■ **Assignment**
Within the material below, count how many lines contain "price". Answer with only that number.
□ □ □
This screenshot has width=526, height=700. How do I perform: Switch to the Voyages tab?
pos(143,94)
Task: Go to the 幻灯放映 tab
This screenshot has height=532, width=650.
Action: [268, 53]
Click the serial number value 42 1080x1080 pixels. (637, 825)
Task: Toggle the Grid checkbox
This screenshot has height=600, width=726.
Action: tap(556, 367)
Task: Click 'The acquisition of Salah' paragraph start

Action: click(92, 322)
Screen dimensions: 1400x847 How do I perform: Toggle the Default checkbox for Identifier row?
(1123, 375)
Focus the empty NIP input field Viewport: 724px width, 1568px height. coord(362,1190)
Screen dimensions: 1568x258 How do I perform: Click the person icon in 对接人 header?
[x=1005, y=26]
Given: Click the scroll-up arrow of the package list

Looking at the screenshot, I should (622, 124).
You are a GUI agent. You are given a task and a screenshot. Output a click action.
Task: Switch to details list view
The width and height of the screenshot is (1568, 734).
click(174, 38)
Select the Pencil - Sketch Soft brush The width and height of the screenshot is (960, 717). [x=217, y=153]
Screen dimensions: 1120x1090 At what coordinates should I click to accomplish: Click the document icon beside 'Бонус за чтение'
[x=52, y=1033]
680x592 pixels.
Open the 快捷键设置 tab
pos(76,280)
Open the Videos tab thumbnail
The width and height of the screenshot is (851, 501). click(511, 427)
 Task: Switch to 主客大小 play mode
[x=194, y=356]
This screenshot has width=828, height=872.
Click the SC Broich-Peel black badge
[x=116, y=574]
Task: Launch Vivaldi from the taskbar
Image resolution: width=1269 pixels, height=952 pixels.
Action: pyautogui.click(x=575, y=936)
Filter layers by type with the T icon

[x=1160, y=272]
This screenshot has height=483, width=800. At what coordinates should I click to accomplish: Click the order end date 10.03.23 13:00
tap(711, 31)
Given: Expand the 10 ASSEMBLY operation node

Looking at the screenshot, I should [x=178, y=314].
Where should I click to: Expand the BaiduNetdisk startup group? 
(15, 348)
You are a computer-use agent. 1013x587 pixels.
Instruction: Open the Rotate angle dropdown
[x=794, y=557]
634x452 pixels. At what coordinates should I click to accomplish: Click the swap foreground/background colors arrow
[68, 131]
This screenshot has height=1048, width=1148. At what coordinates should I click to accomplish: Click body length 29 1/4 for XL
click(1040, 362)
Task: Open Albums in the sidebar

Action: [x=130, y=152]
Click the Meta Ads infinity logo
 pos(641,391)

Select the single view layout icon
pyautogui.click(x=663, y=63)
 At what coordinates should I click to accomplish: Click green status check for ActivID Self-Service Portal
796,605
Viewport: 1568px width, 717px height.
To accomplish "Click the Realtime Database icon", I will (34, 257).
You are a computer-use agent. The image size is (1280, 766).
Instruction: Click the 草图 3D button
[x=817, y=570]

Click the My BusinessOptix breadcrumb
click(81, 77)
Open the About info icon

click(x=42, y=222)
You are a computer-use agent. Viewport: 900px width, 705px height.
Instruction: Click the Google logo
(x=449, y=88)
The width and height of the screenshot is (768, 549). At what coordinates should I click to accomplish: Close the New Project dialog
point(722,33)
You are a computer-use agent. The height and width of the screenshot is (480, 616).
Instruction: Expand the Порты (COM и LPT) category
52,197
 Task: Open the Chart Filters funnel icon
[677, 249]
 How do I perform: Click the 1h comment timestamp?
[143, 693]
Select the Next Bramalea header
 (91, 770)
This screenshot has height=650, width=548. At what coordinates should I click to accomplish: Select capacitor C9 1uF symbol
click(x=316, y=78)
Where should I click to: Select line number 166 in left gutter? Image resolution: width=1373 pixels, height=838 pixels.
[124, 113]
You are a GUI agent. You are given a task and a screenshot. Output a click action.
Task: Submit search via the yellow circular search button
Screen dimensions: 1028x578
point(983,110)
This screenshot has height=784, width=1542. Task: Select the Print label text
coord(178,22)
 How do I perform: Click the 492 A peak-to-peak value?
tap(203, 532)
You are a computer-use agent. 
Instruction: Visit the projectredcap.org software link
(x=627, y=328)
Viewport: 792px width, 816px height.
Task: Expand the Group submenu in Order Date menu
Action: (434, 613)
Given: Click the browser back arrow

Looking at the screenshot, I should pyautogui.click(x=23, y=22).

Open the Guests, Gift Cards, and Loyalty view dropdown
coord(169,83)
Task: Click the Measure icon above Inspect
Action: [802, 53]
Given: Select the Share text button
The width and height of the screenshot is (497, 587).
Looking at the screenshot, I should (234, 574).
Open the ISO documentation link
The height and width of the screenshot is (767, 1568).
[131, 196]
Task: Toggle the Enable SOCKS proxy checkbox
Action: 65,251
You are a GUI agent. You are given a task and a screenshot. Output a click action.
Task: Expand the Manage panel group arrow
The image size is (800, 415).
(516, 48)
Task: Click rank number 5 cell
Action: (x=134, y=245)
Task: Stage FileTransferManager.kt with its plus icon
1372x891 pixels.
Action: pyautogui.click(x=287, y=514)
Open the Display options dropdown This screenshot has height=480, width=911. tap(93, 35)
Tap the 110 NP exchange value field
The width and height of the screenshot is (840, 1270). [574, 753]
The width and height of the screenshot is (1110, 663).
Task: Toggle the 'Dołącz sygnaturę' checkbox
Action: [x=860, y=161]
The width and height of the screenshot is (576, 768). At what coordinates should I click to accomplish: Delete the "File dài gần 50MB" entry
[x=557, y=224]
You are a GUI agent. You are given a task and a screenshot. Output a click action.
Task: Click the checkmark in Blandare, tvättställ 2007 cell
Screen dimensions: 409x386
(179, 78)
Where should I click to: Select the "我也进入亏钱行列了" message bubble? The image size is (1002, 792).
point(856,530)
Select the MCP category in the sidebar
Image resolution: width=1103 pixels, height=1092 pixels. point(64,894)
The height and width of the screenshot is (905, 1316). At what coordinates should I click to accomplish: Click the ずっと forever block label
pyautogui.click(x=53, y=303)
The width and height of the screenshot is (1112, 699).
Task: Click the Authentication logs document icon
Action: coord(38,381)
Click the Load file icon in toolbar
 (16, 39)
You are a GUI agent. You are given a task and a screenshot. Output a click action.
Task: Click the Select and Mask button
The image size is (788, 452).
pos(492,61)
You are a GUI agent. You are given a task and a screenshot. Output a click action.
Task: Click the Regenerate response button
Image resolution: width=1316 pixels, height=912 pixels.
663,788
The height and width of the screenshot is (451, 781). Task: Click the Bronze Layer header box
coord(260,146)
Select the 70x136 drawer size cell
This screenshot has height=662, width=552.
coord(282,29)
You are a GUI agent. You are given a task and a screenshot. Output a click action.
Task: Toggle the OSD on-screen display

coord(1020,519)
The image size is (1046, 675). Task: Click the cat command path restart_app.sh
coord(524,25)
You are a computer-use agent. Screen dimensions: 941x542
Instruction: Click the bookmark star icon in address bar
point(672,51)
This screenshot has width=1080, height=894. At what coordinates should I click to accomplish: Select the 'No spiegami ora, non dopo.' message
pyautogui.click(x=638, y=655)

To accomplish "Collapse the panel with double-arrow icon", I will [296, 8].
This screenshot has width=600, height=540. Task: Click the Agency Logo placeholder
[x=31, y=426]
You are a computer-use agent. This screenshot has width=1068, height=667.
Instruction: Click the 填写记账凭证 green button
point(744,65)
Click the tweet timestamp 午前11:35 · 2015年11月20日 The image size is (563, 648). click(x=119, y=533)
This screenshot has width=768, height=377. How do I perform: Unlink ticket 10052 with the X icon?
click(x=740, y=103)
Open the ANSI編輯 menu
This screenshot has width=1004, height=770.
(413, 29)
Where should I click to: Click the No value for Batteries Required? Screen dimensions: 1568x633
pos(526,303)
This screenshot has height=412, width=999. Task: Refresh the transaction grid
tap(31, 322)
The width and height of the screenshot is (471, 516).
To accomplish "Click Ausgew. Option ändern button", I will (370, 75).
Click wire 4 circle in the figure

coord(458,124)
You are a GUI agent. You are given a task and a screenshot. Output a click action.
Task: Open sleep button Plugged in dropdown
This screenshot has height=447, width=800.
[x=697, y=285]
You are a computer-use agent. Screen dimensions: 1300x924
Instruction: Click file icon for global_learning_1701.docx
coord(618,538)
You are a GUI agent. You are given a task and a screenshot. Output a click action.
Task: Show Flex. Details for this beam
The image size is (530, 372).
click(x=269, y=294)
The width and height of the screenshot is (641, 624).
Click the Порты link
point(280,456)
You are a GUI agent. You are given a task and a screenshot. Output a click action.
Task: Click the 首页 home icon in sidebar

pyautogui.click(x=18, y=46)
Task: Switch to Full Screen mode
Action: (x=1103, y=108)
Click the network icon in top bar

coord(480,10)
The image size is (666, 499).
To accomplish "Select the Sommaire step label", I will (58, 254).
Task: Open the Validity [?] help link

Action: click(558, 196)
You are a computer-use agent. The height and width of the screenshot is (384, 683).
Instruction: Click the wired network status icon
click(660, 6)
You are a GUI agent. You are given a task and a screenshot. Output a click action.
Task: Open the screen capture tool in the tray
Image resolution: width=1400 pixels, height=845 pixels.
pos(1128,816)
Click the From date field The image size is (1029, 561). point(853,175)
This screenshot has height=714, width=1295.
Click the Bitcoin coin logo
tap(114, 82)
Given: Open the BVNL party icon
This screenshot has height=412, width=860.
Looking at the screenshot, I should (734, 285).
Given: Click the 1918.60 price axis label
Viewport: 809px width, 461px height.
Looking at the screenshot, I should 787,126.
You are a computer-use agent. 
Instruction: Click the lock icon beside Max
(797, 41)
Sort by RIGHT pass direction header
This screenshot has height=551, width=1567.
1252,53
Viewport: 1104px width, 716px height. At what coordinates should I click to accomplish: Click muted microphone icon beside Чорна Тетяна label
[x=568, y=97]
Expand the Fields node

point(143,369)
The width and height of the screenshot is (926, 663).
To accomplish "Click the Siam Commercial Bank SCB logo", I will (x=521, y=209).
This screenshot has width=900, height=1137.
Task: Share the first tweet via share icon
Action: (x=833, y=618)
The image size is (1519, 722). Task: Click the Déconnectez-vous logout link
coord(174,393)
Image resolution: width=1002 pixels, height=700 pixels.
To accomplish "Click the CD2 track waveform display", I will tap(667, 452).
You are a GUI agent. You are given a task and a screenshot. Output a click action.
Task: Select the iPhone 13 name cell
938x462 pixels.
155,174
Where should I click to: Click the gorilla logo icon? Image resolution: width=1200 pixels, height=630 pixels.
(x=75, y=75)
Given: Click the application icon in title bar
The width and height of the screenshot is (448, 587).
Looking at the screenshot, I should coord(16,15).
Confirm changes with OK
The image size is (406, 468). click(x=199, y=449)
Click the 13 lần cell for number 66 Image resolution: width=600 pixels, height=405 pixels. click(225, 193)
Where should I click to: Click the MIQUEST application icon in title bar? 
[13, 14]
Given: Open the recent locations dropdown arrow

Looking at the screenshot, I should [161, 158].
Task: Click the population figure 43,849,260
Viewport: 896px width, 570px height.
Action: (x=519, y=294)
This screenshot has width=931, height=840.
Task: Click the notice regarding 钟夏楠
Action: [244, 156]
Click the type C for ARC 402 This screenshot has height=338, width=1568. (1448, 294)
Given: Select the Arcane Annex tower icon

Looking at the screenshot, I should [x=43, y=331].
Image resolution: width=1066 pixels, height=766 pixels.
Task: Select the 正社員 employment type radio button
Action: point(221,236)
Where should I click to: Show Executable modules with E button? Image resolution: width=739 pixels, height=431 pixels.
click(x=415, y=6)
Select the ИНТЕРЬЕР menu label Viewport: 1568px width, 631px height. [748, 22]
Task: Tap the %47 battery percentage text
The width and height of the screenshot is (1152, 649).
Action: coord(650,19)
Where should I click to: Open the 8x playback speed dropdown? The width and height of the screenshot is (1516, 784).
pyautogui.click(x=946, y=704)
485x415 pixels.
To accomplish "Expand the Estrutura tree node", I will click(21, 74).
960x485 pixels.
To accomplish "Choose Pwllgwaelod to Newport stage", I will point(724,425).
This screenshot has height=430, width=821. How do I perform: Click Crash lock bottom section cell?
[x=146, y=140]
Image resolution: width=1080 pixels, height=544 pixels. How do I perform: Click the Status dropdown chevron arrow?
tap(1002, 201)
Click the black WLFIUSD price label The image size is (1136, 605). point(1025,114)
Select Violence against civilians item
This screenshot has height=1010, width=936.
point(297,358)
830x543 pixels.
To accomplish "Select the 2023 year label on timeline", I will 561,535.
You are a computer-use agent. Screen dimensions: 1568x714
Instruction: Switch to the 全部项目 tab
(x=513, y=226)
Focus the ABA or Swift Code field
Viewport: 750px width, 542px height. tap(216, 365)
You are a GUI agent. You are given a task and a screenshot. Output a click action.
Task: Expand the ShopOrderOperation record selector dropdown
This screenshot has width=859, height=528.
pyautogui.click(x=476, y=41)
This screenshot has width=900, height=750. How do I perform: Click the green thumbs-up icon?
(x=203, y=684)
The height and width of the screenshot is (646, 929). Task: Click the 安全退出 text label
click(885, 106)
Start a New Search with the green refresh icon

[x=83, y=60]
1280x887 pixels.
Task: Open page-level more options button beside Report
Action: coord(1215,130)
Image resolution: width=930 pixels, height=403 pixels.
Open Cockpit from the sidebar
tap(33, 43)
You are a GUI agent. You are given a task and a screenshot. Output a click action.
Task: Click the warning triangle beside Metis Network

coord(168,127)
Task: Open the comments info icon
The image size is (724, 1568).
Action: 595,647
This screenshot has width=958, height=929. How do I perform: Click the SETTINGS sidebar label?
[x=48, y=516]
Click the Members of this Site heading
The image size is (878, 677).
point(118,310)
□ □ □
■ **Task response**
2